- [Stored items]
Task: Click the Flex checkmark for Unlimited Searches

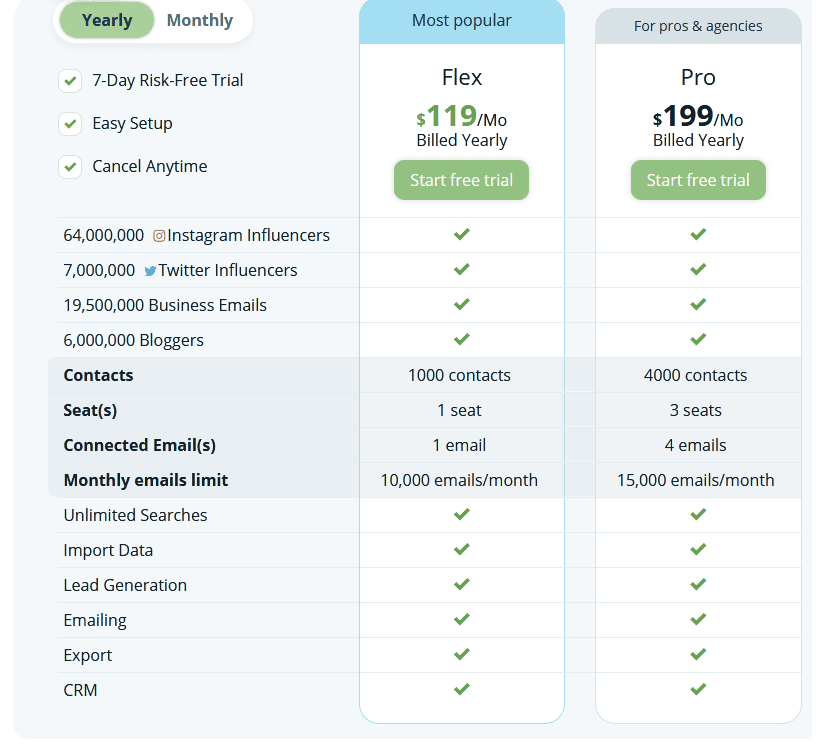Action: [x=461, y=514]
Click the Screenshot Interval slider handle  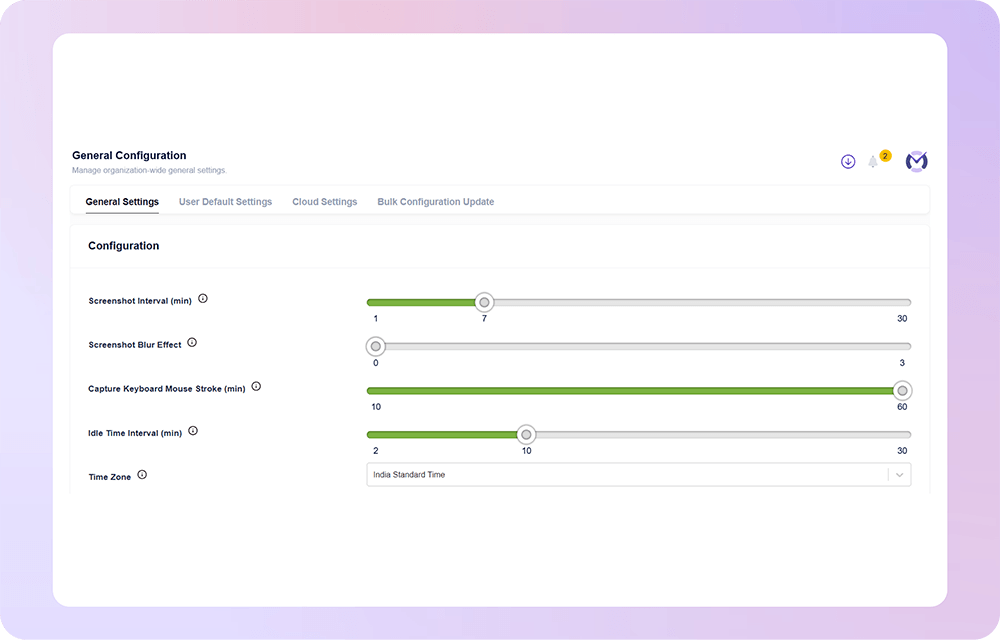[x=484, y=302]
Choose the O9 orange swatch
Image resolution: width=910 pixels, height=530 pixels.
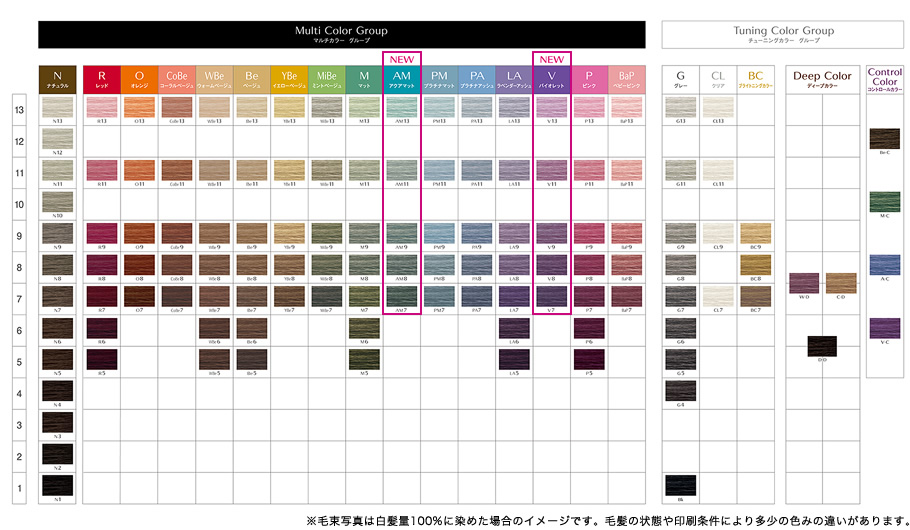[139, 233]
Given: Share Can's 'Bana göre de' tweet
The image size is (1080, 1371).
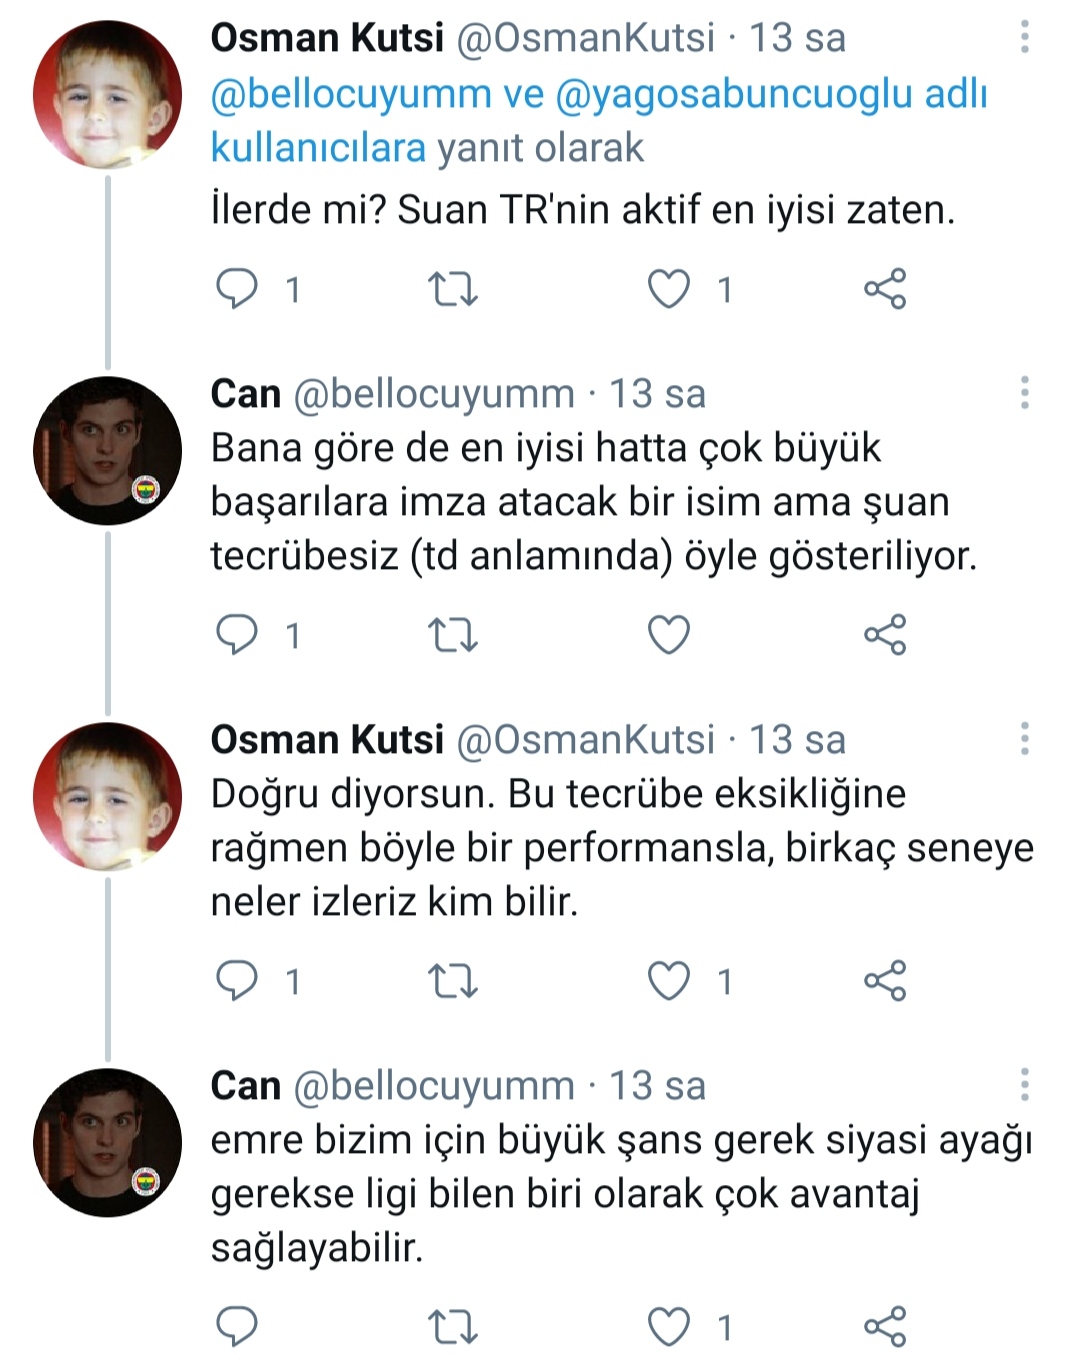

- [Work required]
Find the line that contains "Choose the O9 orange swatch" and repeat it, along with every line after it to the end of the data, exactly; drop the pictures.

- [Solution]
Choose the O9 orange swatch
Image resolution: width=910 pixels, height=530 pixels.
[139, 233]
Given: Share Can's 'Bana göre de' tweet
The image size is (1080, 1371).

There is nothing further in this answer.